*Records shown:*

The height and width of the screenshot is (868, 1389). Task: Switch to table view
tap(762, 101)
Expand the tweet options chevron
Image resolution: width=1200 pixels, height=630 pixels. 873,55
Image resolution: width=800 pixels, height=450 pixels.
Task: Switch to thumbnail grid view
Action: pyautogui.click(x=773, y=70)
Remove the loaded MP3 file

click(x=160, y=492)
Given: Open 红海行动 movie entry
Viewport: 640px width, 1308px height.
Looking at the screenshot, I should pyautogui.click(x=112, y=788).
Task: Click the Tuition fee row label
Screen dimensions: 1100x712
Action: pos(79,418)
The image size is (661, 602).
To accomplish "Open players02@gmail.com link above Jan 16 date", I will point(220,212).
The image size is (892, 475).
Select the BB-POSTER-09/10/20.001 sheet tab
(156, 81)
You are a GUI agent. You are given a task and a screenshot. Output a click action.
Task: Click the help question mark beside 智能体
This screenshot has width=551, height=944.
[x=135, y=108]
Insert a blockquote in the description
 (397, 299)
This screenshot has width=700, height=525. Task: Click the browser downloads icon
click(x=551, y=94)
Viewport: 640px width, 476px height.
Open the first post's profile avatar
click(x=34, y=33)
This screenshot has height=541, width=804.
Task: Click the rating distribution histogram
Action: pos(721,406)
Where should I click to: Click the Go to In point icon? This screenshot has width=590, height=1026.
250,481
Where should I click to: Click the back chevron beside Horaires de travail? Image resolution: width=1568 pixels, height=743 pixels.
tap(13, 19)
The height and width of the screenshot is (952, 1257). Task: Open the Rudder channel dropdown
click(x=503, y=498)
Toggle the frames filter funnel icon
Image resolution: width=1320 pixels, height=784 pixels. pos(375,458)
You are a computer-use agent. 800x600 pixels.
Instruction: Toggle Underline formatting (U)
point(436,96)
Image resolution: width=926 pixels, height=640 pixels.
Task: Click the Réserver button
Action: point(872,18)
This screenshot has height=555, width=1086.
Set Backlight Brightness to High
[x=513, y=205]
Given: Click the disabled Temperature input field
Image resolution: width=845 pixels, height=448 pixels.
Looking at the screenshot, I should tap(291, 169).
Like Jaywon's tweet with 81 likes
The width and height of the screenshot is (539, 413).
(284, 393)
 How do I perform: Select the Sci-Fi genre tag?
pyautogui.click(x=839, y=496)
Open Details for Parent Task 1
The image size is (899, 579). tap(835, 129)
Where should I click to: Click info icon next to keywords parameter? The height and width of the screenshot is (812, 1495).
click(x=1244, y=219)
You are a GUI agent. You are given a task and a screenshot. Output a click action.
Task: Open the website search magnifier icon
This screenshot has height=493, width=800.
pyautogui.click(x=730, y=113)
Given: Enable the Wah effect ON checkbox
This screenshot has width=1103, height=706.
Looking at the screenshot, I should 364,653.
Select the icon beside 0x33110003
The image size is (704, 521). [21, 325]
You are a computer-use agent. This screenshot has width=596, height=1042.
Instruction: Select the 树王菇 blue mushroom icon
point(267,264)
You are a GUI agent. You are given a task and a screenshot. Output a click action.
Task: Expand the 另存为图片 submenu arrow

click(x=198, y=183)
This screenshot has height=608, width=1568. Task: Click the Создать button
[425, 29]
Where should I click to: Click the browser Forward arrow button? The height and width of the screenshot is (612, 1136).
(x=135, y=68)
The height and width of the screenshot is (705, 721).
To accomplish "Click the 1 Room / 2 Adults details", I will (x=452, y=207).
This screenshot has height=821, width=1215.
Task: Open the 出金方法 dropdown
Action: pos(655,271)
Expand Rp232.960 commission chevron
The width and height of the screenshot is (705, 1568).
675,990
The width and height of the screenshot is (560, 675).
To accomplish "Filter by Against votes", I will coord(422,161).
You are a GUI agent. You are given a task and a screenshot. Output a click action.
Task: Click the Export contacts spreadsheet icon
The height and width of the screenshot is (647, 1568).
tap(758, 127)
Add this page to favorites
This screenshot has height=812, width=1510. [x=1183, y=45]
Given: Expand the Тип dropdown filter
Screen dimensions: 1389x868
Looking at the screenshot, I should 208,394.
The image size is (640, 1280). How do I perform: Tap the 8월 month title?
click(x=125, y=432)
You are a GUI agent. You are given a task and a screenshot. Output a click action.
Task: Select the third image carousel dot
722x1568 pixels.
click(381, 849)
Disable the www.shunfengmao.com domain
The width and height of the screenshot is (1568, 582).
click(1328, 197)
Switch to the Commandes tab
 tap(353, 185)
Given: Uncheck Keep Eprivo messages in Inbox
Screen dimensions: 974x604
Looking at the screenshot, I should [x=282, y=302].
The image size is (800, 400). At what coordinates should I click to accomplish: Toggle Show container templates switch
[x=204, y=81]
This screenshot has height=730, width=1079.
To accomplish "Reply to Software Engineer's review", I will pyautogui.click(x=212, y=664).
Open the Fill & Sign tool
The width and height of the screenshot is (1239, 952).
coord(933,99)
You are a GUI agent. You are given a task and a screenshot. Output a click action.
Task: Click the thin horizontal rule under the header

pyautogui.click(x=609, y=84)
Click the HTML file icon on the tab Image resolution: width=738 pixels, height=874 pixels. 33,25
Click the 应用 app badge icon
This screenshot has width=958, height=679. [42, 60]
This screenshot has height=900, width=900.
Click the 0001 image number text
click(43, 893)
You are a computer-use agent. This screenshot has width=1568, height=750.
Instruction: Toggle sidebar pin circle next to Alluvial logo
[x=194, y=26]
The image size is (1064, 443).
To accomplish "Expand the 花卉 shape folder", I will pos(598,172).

*Try it:* Retype the material above exactly as given.

*Solution to the exercise:*
The height and width of the screenshot is (868, 1389). Task: Switch to table view
tap(762, 101)
Expand the tweet options chevron
Image resolution: width=1200 pixels, height=630 pixels. 873,55
Image resolution: width=800 pixels, height=450 pixels.
Task: Switch to thumbnail grid view
Action: pyautogui.click(x=773, y=70)
Remove the loaded MP3 file

click(x=160, y=492)
Given: Open 红海行动 movie entry
Viewport: 640px width, 1308px height.
Looking at the screenshot, I should pyautogui.click(x=112, y=788).
Task: Click the Tuition fee row label
Screen dimensions: 1100x712
Action: pos(79,418)
The image size is (661, 602).
To accomplish "Open players02@gmail.com link above Jan 16 date", I will point(220,212).
The image size is (892, 475).
Select the BB-POSTER-09/10/20.001 sheet tab
(156, 81)
You are a GUI agent. You are given a task and a screenshot. Output a click action.
Task: Click the help question mark beside 智能体
This screenshot has width=551, height=944.
[x=135, y=108]
Insert a blockquote in the description
 (397, 299)
This screenshot has width=700, height=525. Task: Click the browser downloads icon
click(x=551, y=94)
Viewport: 640px width, 476px height.
Open the first post's profile avatar
click(x=34, y=33)
This screenshot has height=541, width=804.
Task: Click the rating distribution histogram
Action: pos(721,406)
Where should I click to: Click the Go to In point icon? This screenshot has width=590, height=1026.
250,481
Where should I click to: Click the back chevron beside Horaires de travail? Image resolution: width=1568 pixels, height=743 pixels.
tap(13, 19)
The height and width of the screenshot is (952, 1257). Task: Open the Rudder channel dropdown
click(x=503, y=498)
Toggle the frames filter funnel icon
Image resolution: width=1320 pixels, height=784 pixels. pos(375,458)
You are a computer-use agent. 800x600 pixels.
Instruction: Toggle Underline formatting (U)
point(436,96)
Image resolution: width=926 pixels, height=640 pixels.
Task: Click the Réserver button
Action: point(872,18)
This screenshot has height=555, width=1086.
Set Backlight Brightness to High
[x=513, y=205]
Given: Click the disabled Temperature input field
Image resolution: width=845 pixels, height=448 pixels.
Looking at the screenshot, I should tap(291, 169).
Like Jaywon's tweet with 81 likes
The width and height of the screenshot is (539, 413).
(284, 393)
 How do I perform: Select the Sci-Fi genre tag?
pyautogui.click(x=839, y=496)
Open Details for Parent Task 1
The image size is (899, 579). tap(835, 129)
Where should I click to: Click info icon next to keywords parameter? The height and width of the screenshot is (812, 1495).
click(x=1244, y=219)
You are a GUI agent. You are given a task and a screenshot. Output a click action.
Task: Open the website search magnifier icon
This screenshot has height=493, width=800.
pyautogui.click(x=730, y=113)
Given: Enable the Wah effect ON checkbox
This screenshot has width=1103, height=706.
Looking at the screenshot, I should 364,653.
Select the icon beside 0x33110003
The image size is (704, 521). [21, 325]
You are a computer-use agent. This screenshot has width=596, height=1042.
Instruction: Select the 树王菇 blue mushroom icon
point(267,264)
You are a GUI agent. You are given a task and a screenshot. Output a click action.
Task: Expand the 另存为图片 submenu arrow

click(x=198, y=183)
This screenshot has height=608, width=1568. Task: Click the Создать button
[425, 29]
Where should I click to: Click the browser Forward arrow button? The height and width of the screenshot is (612, 1136).
(x=135, y=68)
The height and width of the screenshot is (705, 721).
To accomplish "Click the 1 Room / 2 Adults details", I will (x=452, y=207).
This screenshot has height=821, width=1215.
Task: Open the 出金方法 dropdown
Action: pos(655,271)
Expand Rp232.960 commission chevron
The width and height of the screenshot is (705, 1568).
675,990
The width and height of the screenshot is (560, 675).
To accomplish "Filter by Against votes", I will coord(422,161).
You are a GUI agent. You are given a task and a screenshot. Output a click action.
Task: Click the Export contacts spreadsheet icon
The height and width of the screenshot is (647, 1568).
tap(758, 127)
Add this page to favorites
This screenshot has height=812, width=1510. [x=1183, y=45]
Given: Expand the Тип dropdown filter
Screen dimensions: 1389x868
Looking at the screenshot, I should 208,394.
The image size is (640, 1280). How do I perform: Tap the 8월 month title?
click(x=125, y=432)
You are a GUI agent. You are given a task and a screenshot. Output a click action.
Task: Select the third image carousel dot
722x1568 pixels.
click(381, 849)
Disable the www.shunfengmao.com domain
The width and height of the screenshot is (1568, 582).
click(1328, 197)
Switch to the Commandes tab
 tap(353, 185)
Given: Uncheck Keep Eprivo messages in Inbox
Screen dimensions: 974x604
Looking at the screenshot, I should [x=282, y=302].
The image size is (800, 400). At what coordinates should I click to accomplish: Toggle Show container templates switch
[x=204, y=81]
This screenshot has height=730, width=1079.
To accomplish "Reply to Software Engineer's review", I will pyautogui.click(x=212, y=664).
Open the Fill & Sign tool
The width and height of the screenshot is (1239, 952).
coord(933,99)
You are a GUI agent. You are given a task and a screenshot. Output a click action.
Task: Click the thin horizontal rule under the header

pyautogui.click(x=609, y=84)
Click the HTML file icon on the tab Image resolution: width=738 pixels, height=874 pixels. 33,25
Click the 应用 app badge icon
This screenshot has width=958, height=679. [42, 60]
This screenshot has height=900, width=900.
Click the 0001 image number text
click(43, 893)
You are a computer-use agent. This screenshot has width=1568, height=750.
Instruction: Toggle sidebar pin circle next to Alluvial logo
[x=194, y=26]
The image size is (1064, 443).
To accomplish "Expand the 花卉 shape folder", I will pos(598,172).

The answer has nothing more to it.